# cold cathode moon lighting,



## leveldrummer (May 27, 2005)

ive seen it on a few different forums, has anyone tried it yet? creates a much better looking blue glow for moonlighting.


----------



## Osiris (Jan 18, 2005)

I have used a similiar method, street glow's neo-blue neon lights that were designed for cars as cathodes are also used in cars but mainly for computers.

Not hard at all, takes me like 15mins to turn one into aquarium ready moonlighting.


----------



## leveldrummer (May 27, 2005)

got any pics? what kind of ac adapter do you get?


----------



## Blueprint (Jan 8, 2006)

I am planning to add the "moonlight" to my tank also. Let me do a bit more homework and I'll get back to you in a bout 2-4 days. It should be pretty simple


----------



## leveldrummer (May 27, 2005)

im just an idiot with electric, so be VERY VERY SPECIFIC PLEASE!!


----------



## Osiris (Jan 18, 2005)

I am making some more in week or so i'll take pics of my steps.
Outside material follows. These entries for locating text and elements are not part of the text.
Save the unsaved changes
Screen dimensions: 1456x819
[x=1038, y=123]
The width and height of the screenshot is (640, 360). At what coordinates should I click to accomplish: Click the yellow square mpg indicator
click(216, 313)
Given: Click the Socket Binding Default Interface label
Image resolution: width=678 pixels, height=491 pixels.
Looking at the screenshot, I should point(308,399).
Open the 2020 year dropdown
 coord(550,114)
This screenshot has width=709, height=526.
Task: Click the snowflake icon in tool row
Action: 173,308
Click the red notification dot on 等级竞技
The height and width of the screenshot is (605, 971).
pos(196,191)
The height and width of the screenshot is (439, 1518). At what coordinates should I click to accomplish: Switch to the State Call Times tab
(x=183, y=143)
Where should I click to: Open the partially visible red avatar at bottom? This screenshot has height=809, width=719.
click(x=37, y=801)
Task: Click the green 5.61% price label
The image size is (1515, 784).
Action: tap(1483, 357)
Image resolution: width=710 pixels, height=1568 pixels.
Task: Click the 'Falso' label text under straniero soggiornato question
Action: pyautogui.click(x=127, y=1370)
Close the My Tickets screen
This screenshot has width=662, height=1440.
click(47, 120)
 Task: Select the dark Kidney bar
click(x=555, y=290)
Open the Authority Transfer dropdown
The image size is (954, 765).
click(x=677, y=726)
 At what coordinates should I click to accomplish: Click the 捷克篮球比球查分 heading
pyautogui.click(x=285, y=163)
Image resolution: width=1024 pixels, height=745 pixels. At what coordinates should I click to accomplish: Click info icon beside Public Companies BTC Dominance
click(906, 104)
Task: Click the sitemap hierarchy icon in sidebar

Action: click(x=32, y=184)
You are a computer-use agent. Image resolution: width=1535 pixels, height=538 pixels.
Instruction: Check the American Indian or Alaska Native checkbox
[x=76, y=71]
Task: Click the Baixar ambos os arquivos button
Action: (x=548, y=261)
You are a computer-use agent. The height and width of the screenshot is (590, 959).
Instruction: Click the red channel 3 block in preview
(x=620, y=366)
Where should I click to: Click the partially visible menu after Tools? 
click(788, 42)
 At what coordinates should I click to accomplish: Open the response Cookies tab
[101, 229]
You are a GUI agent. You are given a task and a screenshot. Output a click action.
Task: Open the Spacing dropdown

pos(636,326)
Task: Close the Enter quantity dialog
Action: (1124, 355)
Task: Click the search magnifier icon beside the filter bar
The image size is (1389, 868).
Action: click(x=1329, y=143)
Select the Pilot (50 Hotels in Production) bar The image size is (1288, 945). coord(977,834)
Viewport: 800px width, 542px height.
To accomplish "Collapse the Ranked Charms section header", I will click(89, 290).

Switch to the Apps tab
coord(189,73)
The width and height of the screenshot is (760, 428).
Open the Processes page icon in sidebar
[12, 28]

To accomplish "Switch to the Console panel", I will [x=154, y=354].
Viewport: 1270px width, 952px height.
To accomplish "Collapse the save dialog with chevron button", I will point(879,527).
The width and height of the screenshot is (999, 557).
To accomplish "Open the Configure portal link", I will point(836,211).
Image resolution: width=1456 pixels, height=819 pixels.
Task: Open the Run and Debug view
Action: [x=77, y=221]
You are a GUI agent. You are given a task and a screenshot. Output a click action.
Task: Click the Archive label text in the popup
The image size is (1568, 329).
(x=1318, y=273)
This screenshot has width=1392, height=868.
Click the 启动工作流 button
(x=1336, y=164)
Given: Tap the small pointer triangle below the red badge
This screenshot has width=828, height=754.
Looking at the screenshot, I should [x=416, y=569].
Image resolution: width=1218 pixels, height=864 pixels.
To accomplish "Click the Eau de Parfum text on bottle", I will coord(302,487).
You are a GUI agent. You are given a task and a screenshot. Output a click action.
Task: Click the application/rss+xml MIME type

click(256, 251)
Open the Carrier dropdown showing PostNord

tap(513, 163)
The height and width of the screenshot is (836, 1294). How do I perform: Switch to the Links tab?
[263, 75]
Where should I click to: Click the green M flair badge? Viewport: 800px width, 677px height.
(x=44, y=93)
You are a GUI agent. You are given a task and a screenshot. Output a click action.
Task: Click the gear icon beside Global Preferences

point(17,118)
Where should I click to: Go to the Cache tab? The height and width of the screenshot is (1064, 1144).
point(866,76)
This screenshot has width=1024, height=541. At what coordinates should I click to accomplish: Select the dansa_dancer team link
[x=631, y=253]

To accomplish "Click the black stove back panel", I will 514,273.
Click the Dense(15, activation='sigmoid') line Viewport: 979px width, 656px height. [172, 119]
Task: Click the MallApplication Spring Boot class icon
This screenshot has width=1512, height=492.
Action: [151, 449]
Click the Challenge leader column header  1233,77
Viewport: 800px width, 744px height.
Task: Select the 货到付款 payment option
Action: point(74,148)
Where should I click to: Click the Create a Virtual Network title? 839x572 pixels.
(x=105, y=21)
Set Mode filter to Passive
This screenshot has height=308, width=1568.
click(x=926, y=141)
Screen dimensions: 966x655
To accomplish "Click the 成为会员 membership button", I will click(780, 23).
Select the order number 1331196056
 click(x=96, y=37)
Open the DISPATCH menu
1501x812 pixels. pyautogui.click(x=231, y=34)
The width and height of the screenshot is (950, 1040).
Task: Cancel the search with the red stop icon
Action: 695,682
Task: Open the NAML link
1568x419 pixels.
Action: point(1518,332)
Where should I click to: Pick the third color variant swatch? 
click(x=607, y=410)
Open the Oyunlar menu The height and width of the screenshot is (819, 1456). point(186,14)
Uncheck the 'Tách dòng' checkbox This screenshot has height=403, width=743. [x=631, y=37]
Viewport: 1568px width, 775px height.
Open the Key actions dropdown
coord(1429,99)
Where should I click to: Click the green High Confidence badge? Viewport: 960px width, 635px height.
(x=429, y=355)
I used old cell phone charger LOL


----------



## micstarz (Oct 22, 2005)

I just use one of those alkaline battery powered mini lights with clamps.


----------



## Guest (Jan 16, 2006)

u can use any power cord as long as it brings the volts down to 12 volts or less.
the lower the voltage. the less bright or the less power ur lights are getting.

piece of cake to do!


----------



## BlueMaxx (Jan 10, 2006)

I saw the moonlights for tanks...is it just for Sw tanks or any kind of tanks?


----------